Zhaowei Zhang,Fengshuo Bai,Jun Gao,Yaodong Yang
2024-06-17
Abstract:Personal values are a crucial factor behind human decision-making. Considering that Large Language Models (LLMs) have been shown to impact human decisions significantly, it is essential to make sure they accurately understand human values to ensure their safety. However, evaluating their grasp of these values is complex due to the value's intricate and adaptable nature. We argue that truly understanding values in LLMs requires considering both "know what" and "know why". To this end, we present a comprehensive evaluation metric, ValueDCG (Value Discriminator-Critique Gap), to quantitatively assess the two aspects with an engineering implementation. We assess four representative LLMs and provide compelling evidence that the growth rates of LLM's "know what" and "know why" capabilities do not align with increases in parameter numbers, resulting in a decline in the models' capacity to understand human values as larger amounts of parameters. This may further suggest that LLMs might craft plausible explanations based on the provided context without truly understanding their inherent value, indicating potential risks.
Computation and Language,Artificial Intelligence,Computers and Society
What problem does this paper attempt to address?
### The problems the paper attempts to solve This paper aims to solve the problem of evaluating the ability of large - language models (LLMs) to understand human values. Specifically, the author believes that as LLMs have an increasing impact on humans in the decision - making process, ensuring that they can accurately understand human values is crucial for ensuring their safety.
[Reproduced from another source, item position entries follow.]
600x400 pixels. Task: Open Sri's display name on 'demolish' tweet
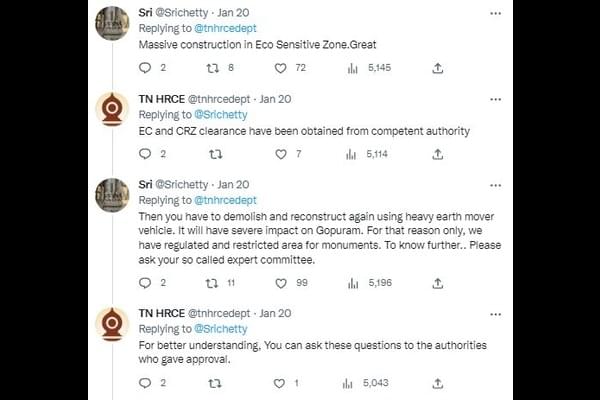pos(146,185)
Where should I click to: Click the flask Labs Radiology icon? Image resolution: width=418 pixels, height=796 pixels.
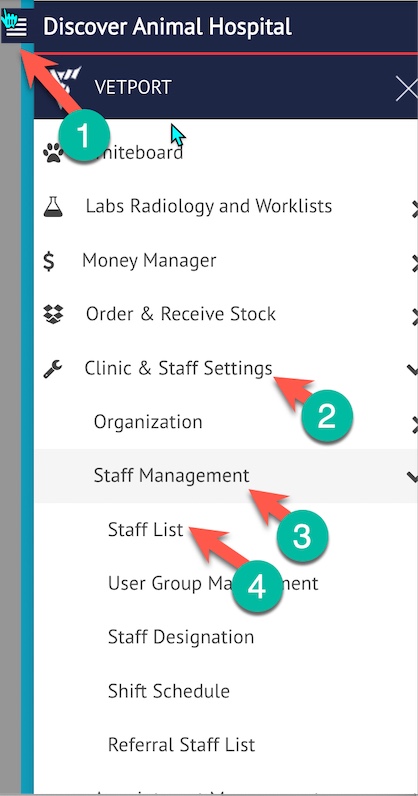coord(53,207)
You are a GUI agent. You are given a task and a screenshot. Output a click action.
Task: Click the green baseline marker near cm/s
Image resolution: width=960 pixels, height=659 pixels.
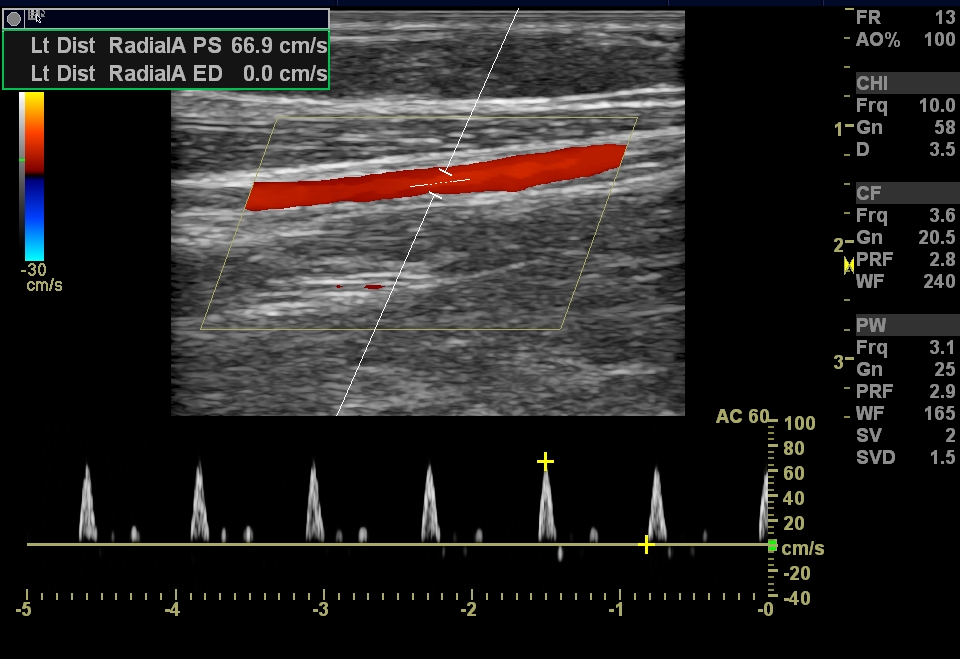pyautogui.click(x=772, y=545)
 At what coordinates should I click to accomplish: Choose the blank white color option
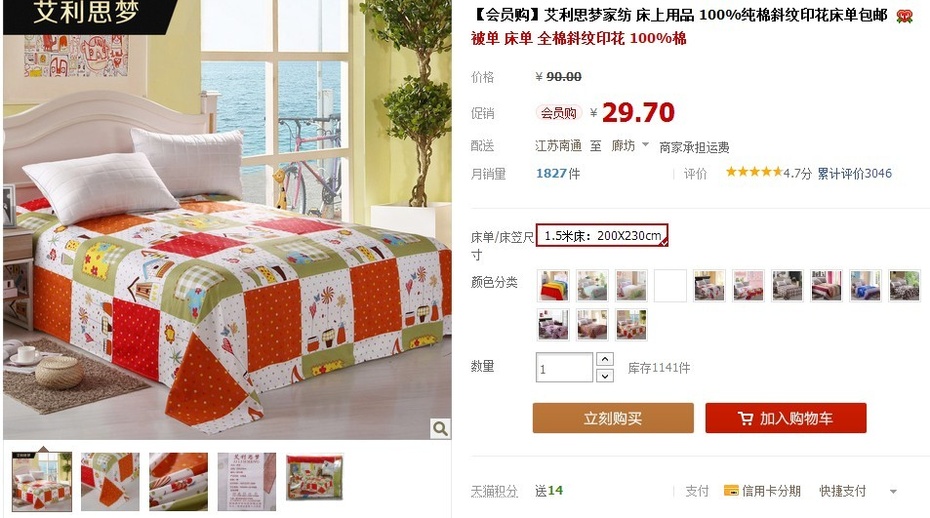click(x=670, y=285)
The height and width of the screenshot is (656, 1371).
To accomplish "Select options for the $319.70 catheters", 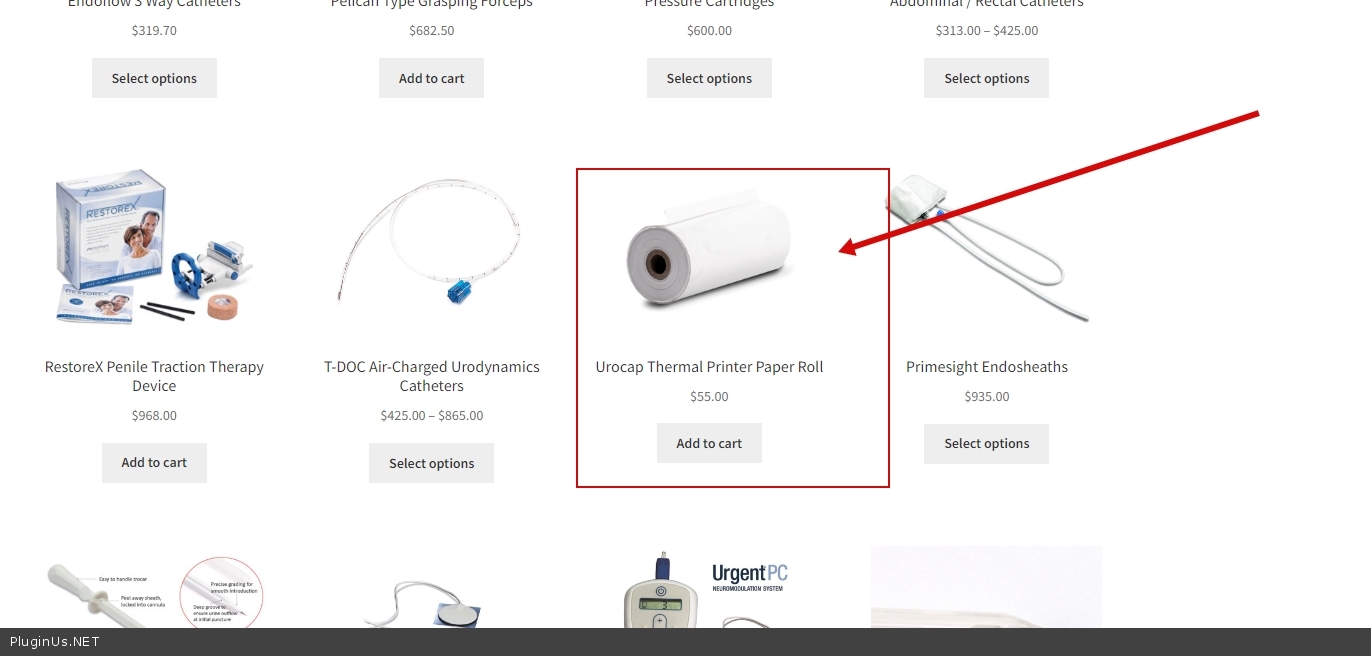I will (x=154, y=78).
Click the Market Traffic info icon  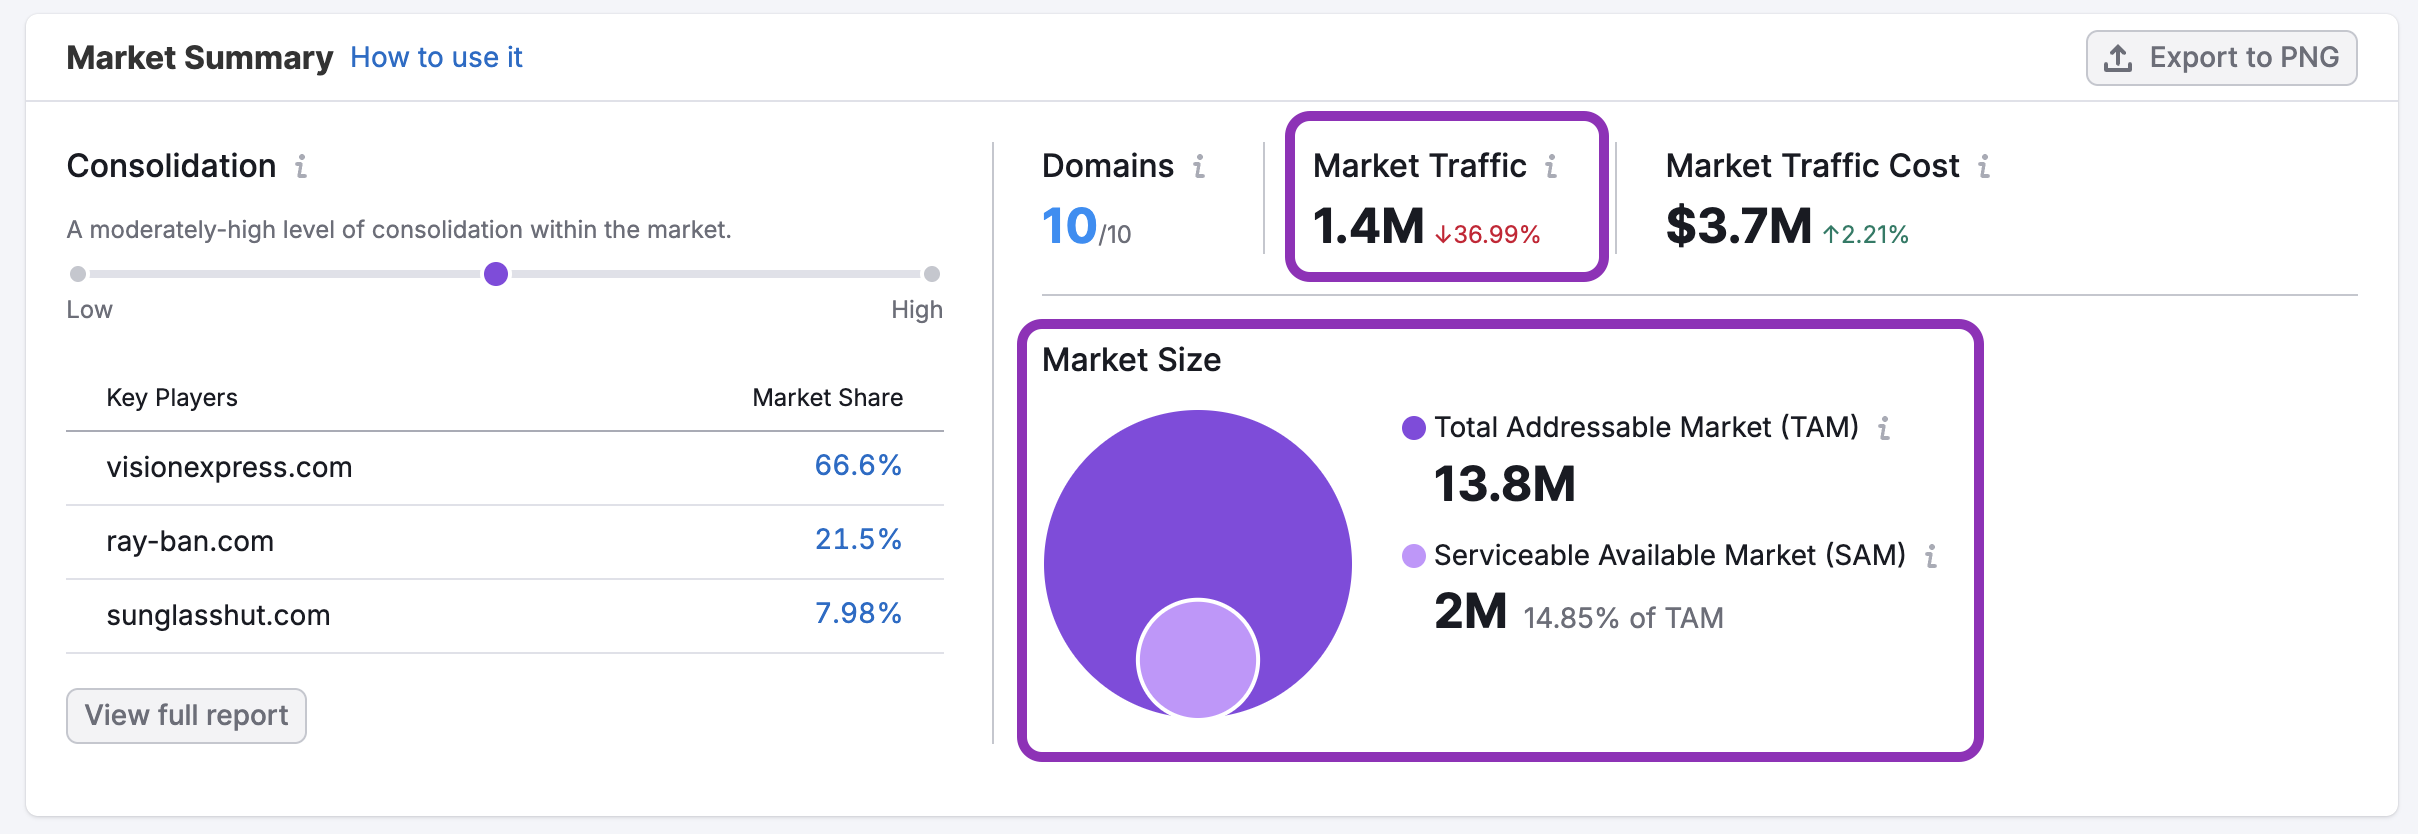1550,166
However, evaluating LLMs' understanding of values is very complex because values themselves are complex and adaptable. To comprehensively evaluate LLMs' understanding of human values, the author proposes two key aspects: "know what" and "know why". Specifically: 1. **"Know what"**: Refers to whether LLMs can identify the human values contained in the text. 2. **"Know why"**: Refers to whether LLMs can explain why the text contains specific values. To this end, the author proposes a new evaluation metric - ValueDCG (Value Discriminator - Critique Gap) to quantify the differences in these two aspects. Through this metric, the author evaluates four representative LLMs and provides evidence in the following aspects: - **The relationship between the number of parameters and understanding ability**: As the number of parameters increases, the growth rates of LLMs' "know what" and "know why" abilities are not consistent, resulting in a decline in their ability to understand human values. - **The influence of the training data set**: Improving the training data set can significantly enhance LLMs' "know what" ability, but the improvement in their "know why" ability is not obvious. - **The understanding of potentially harmful values**: LLMs have insufficient understanding of some potentially harmful values (such as "self - direction" and "power"). Although safety algorithms can ensure that their behavior is more benign, this may reduce their understanding and generalization ability of these values, thus bringing potential risks. In summary, this paper attempts to comprehensively evaluate LLMs' ability to understand human values by proposing the ValueDCG metric and reveals the problems and challenges existing in current LLMs in understanding and explaining human values.